* YOUR OBJECTIVE:
Each of the following records is to be printed verbatim.

* TASK MATERIAL:
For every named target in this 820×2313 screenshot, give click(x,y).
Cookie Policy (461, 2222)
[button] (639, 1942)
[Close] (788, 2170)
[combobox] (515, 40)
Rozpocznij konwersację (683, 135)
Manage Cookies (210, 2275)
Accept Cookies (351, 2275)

* TASK OUTPUT:
For every named target in this 820×2313 screenshot, give click(x,y).
Cookie Policy (461, 2222)
[button] (639, 1942)
[Close] (788, 2170)
[combobox] (515, 40)
Rozpocznij konwersację (683, 135)
Manage Cookies (210, 2275)
Accept Cookies (351, 2275)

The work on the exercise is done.